According to a study released Friday at the annual meeting of the Society for Social and Personality Psychology, inward-looking people who are down in the dumps tend to spend more money on the same item than their neutral-emotion counterparts.

Earlier studies have drawn a link between mood and spending habits, but this one highlighted the key role played by how self-focussed a person is.

"It is the combination of sadness and self-focus that drives the effect, and it turns out that sadness leads to an increase in self-focus," said Cynthia Cryder, a doctoral student at Carnegie Mellon University and one of the co-authors of the study.

"What we think is going on is that sad and self-focussed people are feeling pretty bad about themselves and have a decreased valuation of themselves. They want to enhance this valuation, and one way to do this is by acquiring material goods," she said.

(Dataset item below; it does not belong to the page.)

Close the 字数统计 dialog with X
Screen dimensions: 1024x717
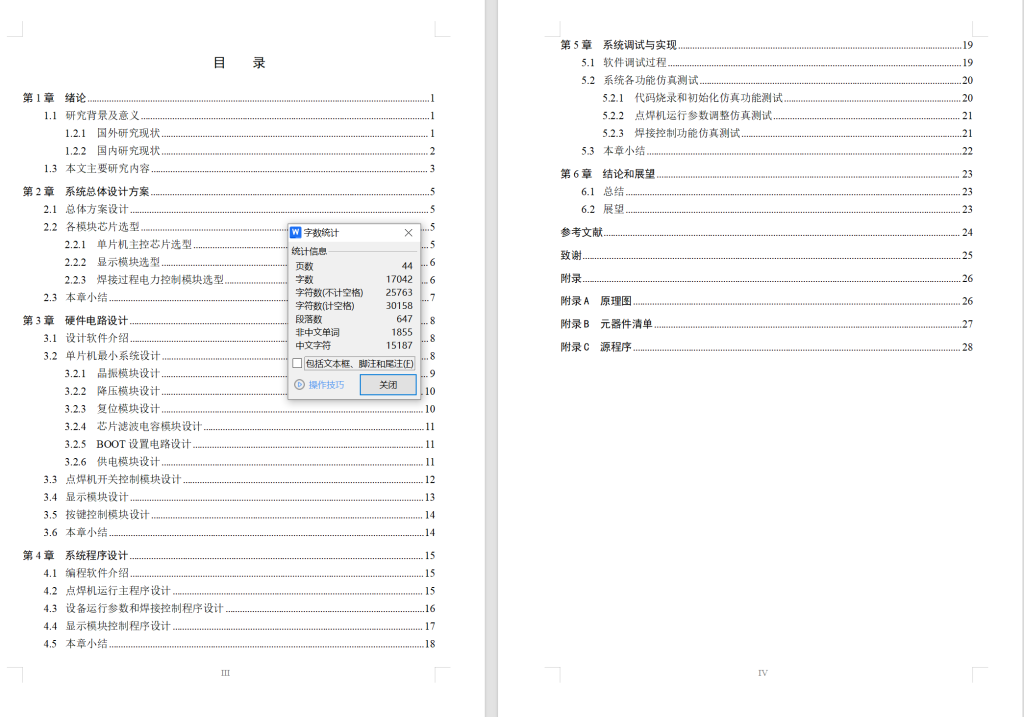[x=408, y=233]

Placing a higher value on those goods could be an attempt by the sad, self-focussed person to boost their self-esteem by transferring the value of the item to themselves.

The big problem is, the purchase is often regretted later.

"A huge key to avoiding decision-effects like this is being aware that you're sad in the first place. But that's rather hard to do," Cryder said.

"Participants in studies such as ours usually have no idea that their feelings influence their decisions, so it's impossible to correct," she said.

"Secondly, always re-evaluate major purchases one day or one week after you make them so that you can make sure that whatever you bought is still attractive to you," Cryder said.

"That lowers the probability that you'll have an over-priced mistake due to some fleeting influence that you didn't know about and still don't know about. You just know, 'Wow... why did I pay so much for that?'"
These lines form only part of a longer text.